In Canada your t & p valve(s) are piped illegally


----------



## Protech (Sep 22, 2008)

I understand why too. However, this isn't Canada. It's central Florida and it's perfectly legal here.



Plumber patt said:


> In Canada your t & p valve(s) are piped illegally


----------



## Plumber patt (Jan 26, 2011)

Lol I figured as much, just my $0.02


----------



## OldSchool (Jan 30, 2010)

Not only that you would never get away with running cpvc in a building like that in Canada....

Had to laugh the cpvc is just hanging there with the hammer arrestor ..... looks like it is ready to snap off


----------



## mssp (Dec 15, 2009)

Plumber patt said:


> In Canada your t & p valve(s) are piped illegally


 Same here in MO. Cant do that


----------



## GREENPLUM (Jul 27, 2008)

Protech said:


> It's central Florida and it's perfectly legal here.


 

I don't think it is, relief lines must be ran separately full pipe size to the outside

Thanks for the photos.


----------



## Airgap (Dec 18, 2008)

In keeping with the theme....

Rebuilt this about an hour ago...


----------



## Airgap (Dec 18, 2008)

Random....


----------



## Plumbworker (Oct 23, 2008)

no unions required on whs in central florida?


----------



## Protech (Sep 22, 2008)

Nope


----------



## Prscptn Plmbng (Feb 15, 2011)

Protech said:


> water heater install I did today. Upgrade from a 50 gal to an 80 plus thermal expansion controls.
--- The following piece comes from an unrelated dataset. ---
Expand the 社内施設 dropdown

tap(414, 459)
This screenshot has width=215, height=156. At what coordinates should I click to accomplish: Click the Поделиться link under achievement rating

Out here in california my code book says your not allowed to install pex within 18 inches of the water heater...

Prescription Plumbing Inc 
P.O.Box 6378 
Oceanside, CA 92502


----------



## Prscptn Plmbng (Feb 15, 2011)

Plumber patt said:


> In Canada your t & p valve(s) are piped illegally


Illegal here in cali also...

Prescription Plumbing Inc 
P.O.Box 6378 
Oceanside, CA 92502


----------



## 6th Density (Nov 29, 2010)

Hi Protech

Had a few questions on the heater pictures (thanks by the way). 
Is that an expansion valve tied into the relief? If so, what is the benefit of having an expansion valve and an expansion tank? Just curious.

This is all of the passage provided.